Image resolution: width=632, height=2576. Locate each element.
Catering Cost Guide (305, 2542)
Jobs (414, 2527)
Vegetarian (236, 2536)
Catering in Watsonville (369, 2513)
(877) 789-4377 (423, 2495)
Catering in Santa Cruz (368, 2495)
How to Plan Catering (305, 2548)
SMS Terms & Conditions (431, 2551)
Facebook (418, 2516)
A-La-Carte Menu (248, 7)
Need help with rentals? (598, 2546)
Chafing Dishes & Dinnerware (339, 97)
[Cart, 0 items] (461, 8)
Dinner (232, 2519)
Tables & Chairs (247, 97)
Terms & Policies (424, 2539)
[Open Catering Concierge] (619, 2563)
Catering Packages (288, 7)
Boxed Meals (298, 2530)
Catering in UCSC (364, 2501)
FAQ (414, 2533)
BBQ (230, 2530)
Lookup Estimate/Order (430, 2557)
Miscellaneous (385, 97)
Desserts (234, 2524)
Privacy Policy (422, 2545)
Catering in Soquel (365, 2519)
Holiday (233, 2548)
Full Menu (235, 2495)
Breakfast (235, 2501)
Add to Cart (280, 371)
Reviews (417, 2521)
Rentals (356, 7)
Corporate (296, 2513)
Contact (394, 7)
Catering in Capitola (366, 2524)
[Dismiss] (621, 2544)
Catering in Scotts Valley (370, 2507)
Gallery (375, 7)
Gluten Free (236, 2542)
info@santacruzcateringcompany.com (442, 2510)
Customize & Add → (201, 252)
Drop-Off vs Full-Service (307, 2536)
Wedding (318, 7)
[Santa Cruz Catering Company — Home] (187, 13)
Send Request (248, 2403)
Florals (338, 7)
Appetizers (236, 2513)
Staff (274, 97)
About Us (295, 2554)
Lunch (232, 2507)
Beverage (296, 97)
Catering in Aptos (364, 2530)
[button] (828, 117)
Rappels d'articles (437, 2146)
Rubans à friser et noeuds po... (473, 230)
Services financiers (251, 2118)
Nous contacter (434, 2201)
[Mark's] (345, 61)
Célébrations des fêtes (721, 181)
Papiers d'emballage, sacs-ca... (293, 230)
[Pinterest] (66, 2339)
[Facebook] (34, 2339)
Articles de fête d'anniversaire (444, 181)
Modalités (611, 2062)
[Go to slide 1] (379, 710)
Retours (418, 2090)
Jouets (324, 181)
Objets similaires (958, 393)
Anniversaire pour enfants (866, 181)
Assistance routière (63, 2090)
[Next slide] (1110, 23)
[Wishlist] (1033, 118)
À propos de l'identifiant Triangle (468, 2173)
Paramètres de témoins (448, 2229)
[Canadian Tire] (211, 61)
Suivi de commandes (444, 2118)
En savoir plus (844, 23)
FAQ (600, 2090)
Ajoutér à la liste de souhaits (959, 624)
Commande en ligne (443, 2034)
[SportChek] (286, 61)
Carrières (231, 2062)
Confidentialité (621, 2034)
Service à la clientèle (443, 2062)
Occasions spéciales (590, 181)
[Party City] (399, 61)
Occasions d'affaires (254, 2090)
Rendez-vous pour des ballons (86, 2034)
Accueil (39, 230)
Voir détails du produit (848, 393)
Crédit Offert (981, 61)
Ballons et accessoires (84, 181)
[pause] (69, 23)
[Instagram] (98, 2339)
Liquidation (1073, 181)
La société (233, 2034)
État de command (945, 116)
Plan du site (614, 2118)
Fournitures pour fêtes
• • • •
*Directions:* Would you copy out all of the entries exactly?

*Written response:*
Image resolution: width=632, height=2576. Locate each element.
Catering Cost Guide (305, 2542)
Jobs (414, 2527)
Vegetarian (236, 2536)
Catering in Watsonville (369, 2513)
(877) 789-4377 (423, 2495)
Catering in Santa Cruz (368, 2495)
How to Plan Catering (305, 2548)
SMS Terms & Conditions (431, 2551)
Facebook (418, 2516)
A-La-Carte Menu (248, 7)
Need help with rentals? (598, 2546)
Chafing Dishes & Dinnerware (339, 97)
[Cart, 0 items] (461, 8)
Dinner (232, 2519)
Tables & Chairs (247, 97)
Terms & Policies (424, 2539)
[Open Catering Concierge] (619, 2563)
Catering Packages (288, 7)
Boxed Meals (298, 2530)
Catering in UCSC (364, 2501)
FAQ (414, 2533)
BBQ (230, 2530)
Lookup Estimate/Order (430, 2557)
Miscellaneous (385, 97)
Desserts (234, 2524)
Privacy Policy (422, 2545)
Catering in Soquel (365, 2519)
Holiday (233, 2548)
Full Menu (235, 2495)
Breakfast (235, 2501)
Add to Cart (280, 371)
Reviews (417, 2521)
Rentals (356, 7)
Corporate (296, 2513)
Contact (394, 7)
Catering in Capitola (366, 2524)
[Dismiss] (621, 2544)
Catering in Scotts Valley (370, 2507)
Gallery (375, 7)
Gluten Free (236, 2542)
info@santacruzcateringcompany.com (442, 2510)
Customize & Add → (201, 252)
Drop-Off vs Full-Service (307, 2536)
Wedding (318, 7)
[Santa Cruz Catering Company — Home] (187, 13)
Send Request (248, 2403)
Florals (338, 7)
Appetizers (236, 2513)
Staff (274, 97)
About Us (295, 2554)
Lunch (232, 2507)
Beverage (296, 97)
Catering in Aptos (364, 2530)
[button] (828, 117)
Rappels d'articles (437, 2146)
Rubans à friser et noeuds po... (473, 230)
Services financiers (251, 2118)
Nous contacter (434, 2201)
[Mark's] (345, 61)
Célébrations des fêtes (721, 181)
Papiers d'emballage, sacs-ca... (293, 230)
[Pinterest] (66, 2339)
[Facebook] (34, 2339)
Articles de fête d'anniversaire (444, 181)
Modalités (611, 2062)
[Go to slide 1] (379, 710)
Retours (418, 2090)
Jouets (324, 181)
Objets similaires (958, 393)
Anniversaire pour enfants (866, 181)
Assistance routière (63, 2090)
[Next slide] (1110, 23)
[Wishlist] (1033, 118)
À propos de l'identifiant Triangle (468, 2173)
Paramètres de témoins (448, 2229)
[Canadian Tire] (211, 61)
Suivi de commandes (444, 2118)
En savoir plus (844, 23)
FAQ (600, 2090)
Ajoutér à la liste de souhaits (959, 624)
Commande en ligne (443, 2034)
[SportChek] (286, 61)
Carrières (231, 2062)
Confidentialité (621, 2034)
Service à la clientèle (443, 2062)
Occasions spéciales (590, 181)
[Party City] (399, 61)
Occasions d'affaires (254, 2090)
Rendez-vous pour des ballons (86, 2034)
Accueil (39, 230)
Voir détails du produit (848, 393)
Crédit Offert (981, 61)
Ballons et accessoires (84, 181)
[pause] (69, 23)
[Instagram] (98, 2339)
Liquidation (1073, 181)
La société (233, 2034)
État de command (945, 116)
Plan du site (614, 2118)
Fournitures pour fêtes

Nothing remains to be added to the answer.